These interim 2007 data were collected during the operational period of the NOAA-18 polar orbiting satellite.
The SST data described in this metadata record were produced prior to the derivation of the most recent set of coefficients by using previous coefficients. They are therefore Interim Pathfinder Version 5.0 data and not part of the Formal Pathfinder Version 5.0 data set.
The v4.2 algorithm offered marked improvement over operational retrieval algorithms such as MCSST and was applied to AVHRR data to maximize accuracy and to minimize artificial fluctuations arising from the sequence of AVHRR instruments flown on NOAA's polar-orbiting satellites during the past 2 decades. The 9 km v4.2 Pathfinder SSTs have already been shown to be the highest quality product currently available for the construction of global climatologies (Casey and Cornillon, 1999) and longer-term SST trend determination (Casey and Cornillon, 2001), and have been demonstrated to be accurate within about 0.3 degrees C under optimal conditions (Kearns et al., 2000). Relative to the older 9 km v4.2 Pathfinder data, the new, ~ 4 km resolution Pathfinder Version 5.0 global SSTs increase detail roughly by a factor of four simply by virtue of the increased resolution. The increase in detail over widely used but relatively coarse SST datasets such as Optimally Interpolated SST Version 2 (OISSTv2; Reynolds et al., 2002) and the Hadley Centre's Global Sea Ice and SST (HadISST1; Rayner et al., 2003) is far greater.
In addition to the increased resolution, significant improvements have been made in the Version 5.0 which enhance the usefulness of the SST fields. Currently, these enhancements include the use of sea ice in the quality level determination scheme, inclusion of many inland water bodies, and the use of a greatly improved land mask. The greatest improvements are seen in coastal zones, marginal seas, and boundary current regions where SST gradients are often large and their impact on operational or research products is greatest. Separate SST products for daytime and nighttime AVHRR retrievals are made to better understand the differences in skin and bulk temperatures, since mean differences between AVHRR-measured skin temperatures and bulk temperatures of 0.1 to 0.2 degrees C (Schluessel et al., 1990) and locally varying differences of up to 1.8 degrees C (Minnett et al., 2000) have been observed.

—————

REQUESTS:
**a.** In the Pathfinder SST description, rewrite the paragraph that begins "In addition to the increased resolution" as a short bulleted list that keeps its main facts.
**b.** List every literature citation (authors and year) that appears in the Pathfinder SST description.
**c.** Reproduce the Pathfinder SST description from "These interim 2007" to "5.0 data set.", swapping "metadata record" for "catalog entry".

DATA PROVIDED:
—————

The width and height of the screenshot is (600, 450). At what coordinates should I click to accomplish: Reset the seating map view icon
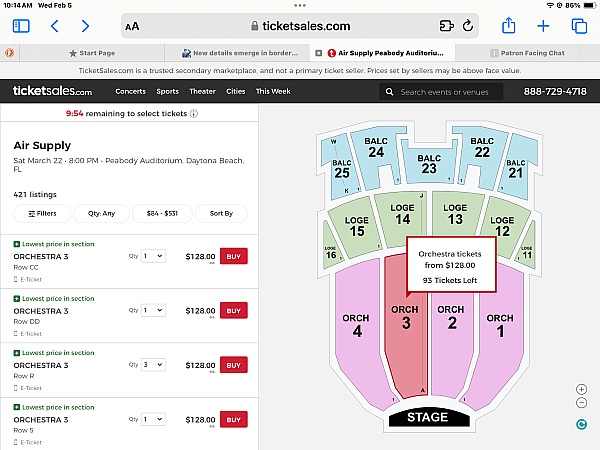(581, 424)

—————

TASK RESPONSES:
**a.**
- Besides higher resolution, Version 5.0 includes significant improvements that make the SST fields more useful.
- Current enhancements:
  - sea ice is used in determining quality levels
  - many inland water bodies are included
  - the land mask is greatly improved
- The largest gains are in coastal zones, marginal seas, and boundary current regions, where SST gradients are often large and matter most for operational and research products.
- Daytime and nighttime AVHRR retrievals get separate SST products to clarify skin versus bulk temperature differences. Observed differences include:
  - mean differences of 0.1 to 0.2 degrees C (Schluessel et al., 1990)
  - locally varying differences of up to 1.8 degrees C (Minnett et al., 2000)

**b.**
- Casey and Cornillon, 1999
- Casey and Cornillon, 2001
- Kearns et al., 2000
- Reynolds et al., 2002
- Rayner et al., 2003
- Schluessel et al., 1990
- Minnett et al., 2000

**c.**
These interim 2007 data were collected during the operational period of the NOAA-18 polar orbiting satellite.
The SST data described in this catalog entry were produced prior to the derivation of the most recent set of coefficients by using previous coefficients. They are therefore Interim Pathfinder Version 5.0 data and not part of the Formal Pathfinder Version 5.0 data set.